In this role, Ontario Place can be thought of as the mirror image and bookend, on the western side of Toronto’s harbour, of what has been dubbed the “accidental wilderness” of the Leslie Street Spit to the east.
Like the Spit, Ontario Place is an artificial land mass extended out from Toronto’s shoreline into Lake Ontario. And, since its official closure in 2012, it has, like the Spit, been colonized unofficially. In the Spit’s case, it was nature that did the colonizing – plants, birds, animals, and insects gradually settled and took it over, transforming it into an unplanned wilderness. In the case of Ontario Place, while nature (especially birds) has played its part, as Francesca Bouaoun describes, the colonization and evolution has been more at the hands of humans. People have discovered this largely open space, with its lakeshore, parklands, space-age architecture, and charming ruins of abandoned rides, and have re-imagined it into their own recreational space, one much-needed amid the burgeoning population near the waterfront and the stresses of the Covid-19 pandemic.
Ontario Place was always intended to be recreational, but what the closure of the paid recreational sections revealed was that its best use is as a public space, a park where people can improvise their own pleasures. Even its isolation is a boon – without nearby residents, there’s no worry that how it’s being used will disturb anyone.

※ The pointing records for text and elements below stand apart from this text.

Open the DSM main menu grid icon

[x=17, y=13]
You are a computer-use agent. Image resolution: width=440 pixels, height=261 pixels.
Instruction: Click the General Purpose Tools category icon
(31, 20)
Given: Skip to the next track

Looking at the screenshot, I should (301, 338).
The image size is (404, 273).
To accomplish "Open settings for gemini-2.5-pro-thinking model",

Like the Spit, again, it’s an escape from the city that’s right at the city’s door.
The provincial government has plans to wrest the space back to private use and impose grand schemes on it – just as governments once had plans to come up with “practical” uses for the Leslie Street Spit. It’s the classic urban conflict between organic evolution from below versus planning imposed from above. As with the Spit, it will be up to the people of Toronto to stand fast and insist on letting this outcrop’s own messy path emerge naturally as people use it.

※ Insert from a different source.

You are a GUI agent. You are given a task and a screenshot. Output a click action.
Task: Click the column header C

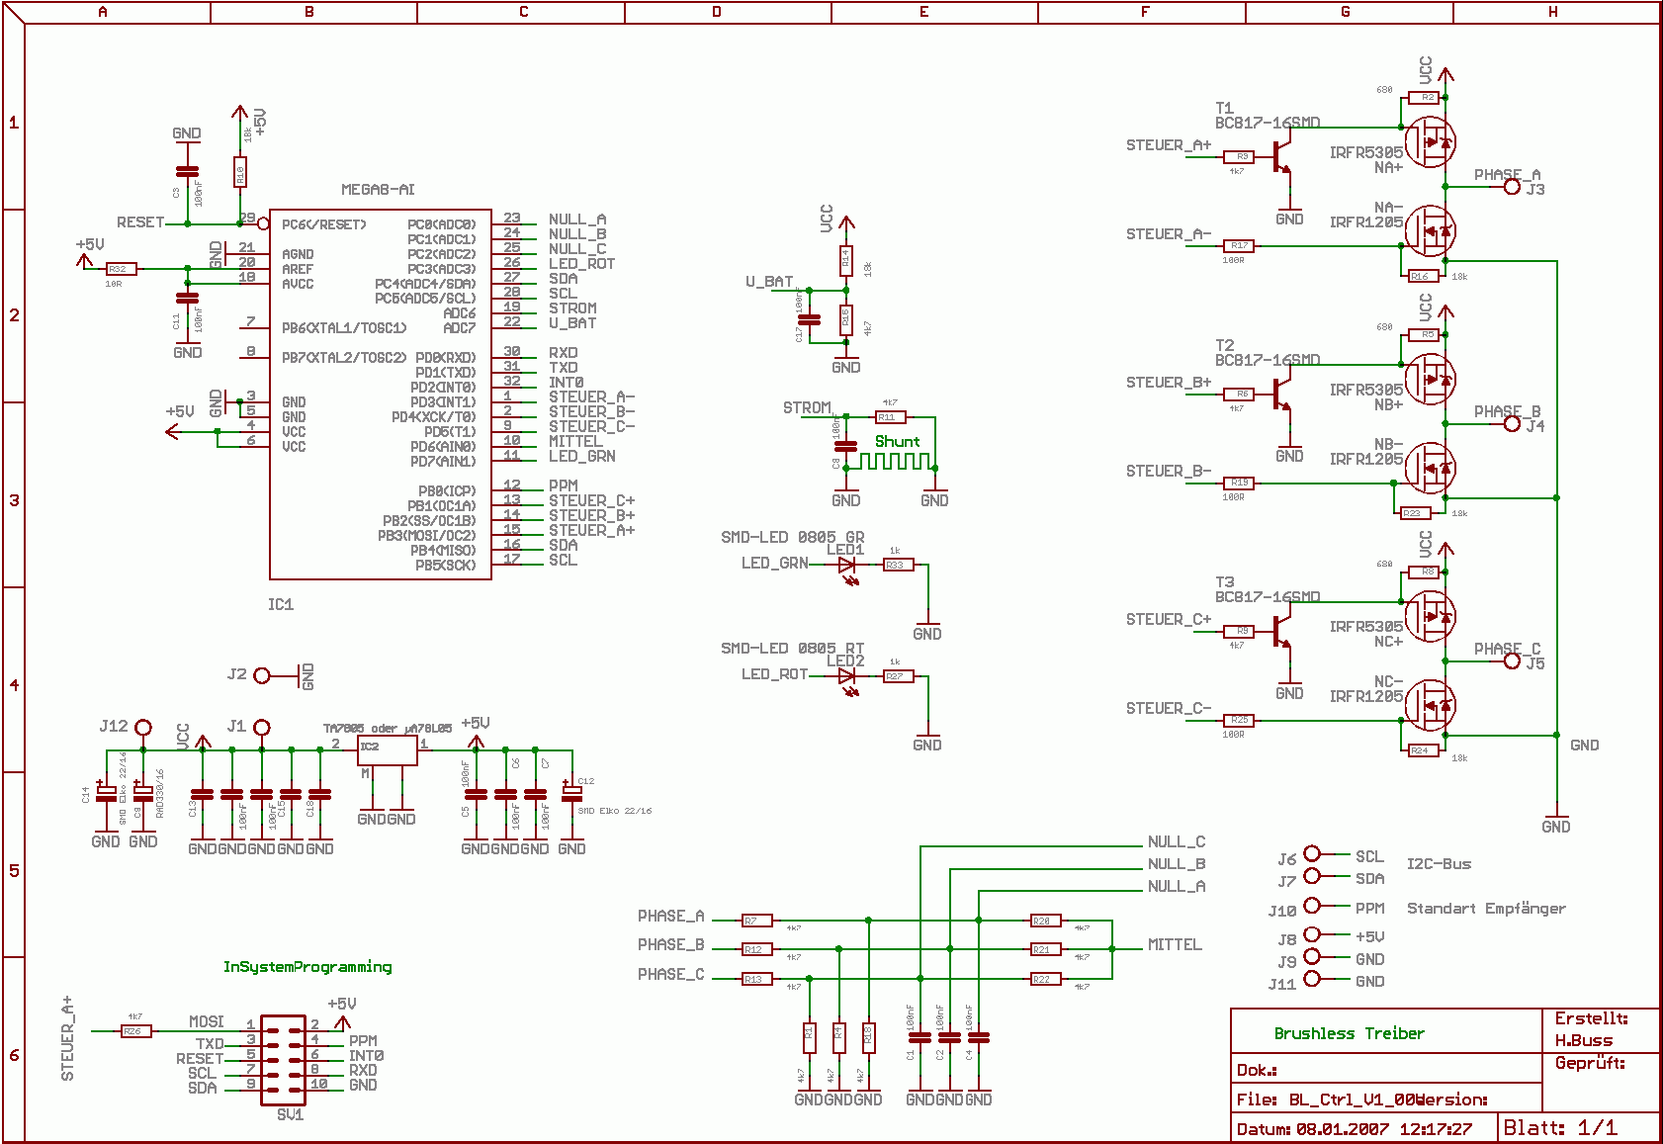click(x=523, y=12)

Some of the features in our front section also speak to the situation of Ontario Place. Jay Cockburn wonders if the “right to roam” the countryside that he experienced growing up in England could be transplanted to Canada. In England, the right to roam didn’t just happen. It was the result of decades of campaigning from the grassroots, as ramblers insisted on their right to use England’s natural environment for the enjoyment of all, not just private property owners – much as everyday visitors have developed unplanned ways to enjoy Ontario Place.
Meanwhile, Sarah Hood explores the development of the remarkable StreetARToronto program on its tenth anniversary. The program grew out of the realization that the way to deal with graffiti was not to fight it, but to embrace it. Graffiti was a sign that blank walls and grey infrastructure need life. Rather than wasting time and money making walls boring again, the City began paying street artists to cover them with art. The result was a more colourful, vibrant city and an ecosystem of talented artists. The City, in other words, paid attention to how its residents were reshaping the city, and built on that organic process rather than suppressing it. Likewise, Toronto’s residents have pointed the way to how to make Ontario Place thrive – it’s up to governments to build on that rather than fighting it.

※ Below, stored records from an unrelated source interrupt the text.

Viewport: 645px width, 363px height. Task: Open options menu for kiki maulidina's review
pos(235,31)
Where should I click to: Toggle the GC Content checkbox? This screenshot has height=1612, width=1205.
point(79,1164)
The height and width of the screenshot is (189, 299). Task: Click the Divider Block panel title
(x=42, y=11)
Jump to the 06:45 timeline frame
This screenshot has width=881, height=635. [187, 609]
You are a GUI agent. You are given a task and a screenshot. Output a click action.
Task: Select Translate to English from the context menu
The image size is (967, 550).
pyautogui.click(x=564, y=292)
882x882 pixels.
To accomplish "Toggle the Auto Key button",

Our big picture, meanwhile, is a striking example of StreetARToronto’s patronage. It is Toronto’s first tactile mural – an image that people without sight can experience through touch. When artist Leyland Adams asked people who had lost their sight what they missed, a common refrain was the sunset from Toronto Islands. It’s a reminder that the waterfront is fundamental to Toronto’s identity and mythology. It needs to be accessible to everyone in the city.